The following points were noted during the first environmental health inspection:

  • A fan obstructing access to the hand wash sink near the dish washing machine.
  • This same sink was out of paper towels.
  • Although the minimum temperature for a hand wash sink is 100˚F, the temperature reading from the water leaving the faucet for this sink was 75˚F.
  • Soap dispensers were empty in the hand wash sink near the kitchen toaster area and in the female bathroom at the Café Bordeaux entrance.
  • The booster for the hot water sanitizing dish washing machine was not in compliance with the minimum temperature of 140˚F as required by the manufacturer’s data plate.  The temperature was reading 124.4˚F.  The booster was being used despite the fact that it had not been functioning properly for the prior three weeks.  Staff had been instructed to run the dishes through the dish washing machine twice since it was not reaching the proper temperature.  In addition, thermo labels indicated that the surface temperature of dishes did not reach 160˚F, as required by the Food Code.  Environmental health staff instructed the kitchen staff to discontinue this practice and use the 3 compartment sink or use a chemical rinse after running dishes through the dish washing machine.

            Conclusions

An outbreak of Salmonella Typhimurium gastroenteritis occurred in North Carolina during May 2013.  One hundred cases were identified and included residents of North Carolina, Alabama, Colorado, Illinois, Louisiana, Maryland, New Jersey, New York, and South Carolina.  All isolates available for PFGE analysis had identical patterns (JPXX01.0038), representing an uncommon but recurring pattern in the national PulseNet database and for the state.  The source of the outbreak was the All American Grill within the Holiday Inn Bordeaux.  However, a specific food item could not be implicated during the investigation.  One likely reason a specific food item was not identified, as the vehicle in this outbreak was cross-contamination of food products or surfaces in the restaurant.  Although sanitizing solutions were tested by inspectors and found to be in compliance, inadequate dish machine temperatures and hand washing could contribute to the cross-contamination.  Furthermore, during the course of this investigation, it was revealed that seven food service employees, as defined by the North Carolina Food Code Manual, continued to work while ill.  Hotel management was notified that food service employees should be excluded from work until they are asymptomatic for at least 24 hours.

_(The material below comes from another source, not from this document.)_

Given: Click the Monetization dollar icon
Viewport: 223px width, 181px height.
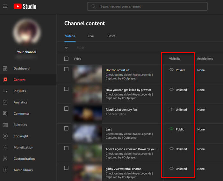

Failure to adhere to guidance requiring exclusion of ill food handlers may have played a role in facilitating ongoing contamination in the facility.

Salmonella Typhimurium with the pattern JPXX01.0038 was found to be the cause of this outbreak, and likely caused illness through a variety of mechanisms, including consumption or handling of undercooked food (due to lack of temperature log), consumption of cross contaminated ready to eat foods, and/or contact with contaminated surfaces.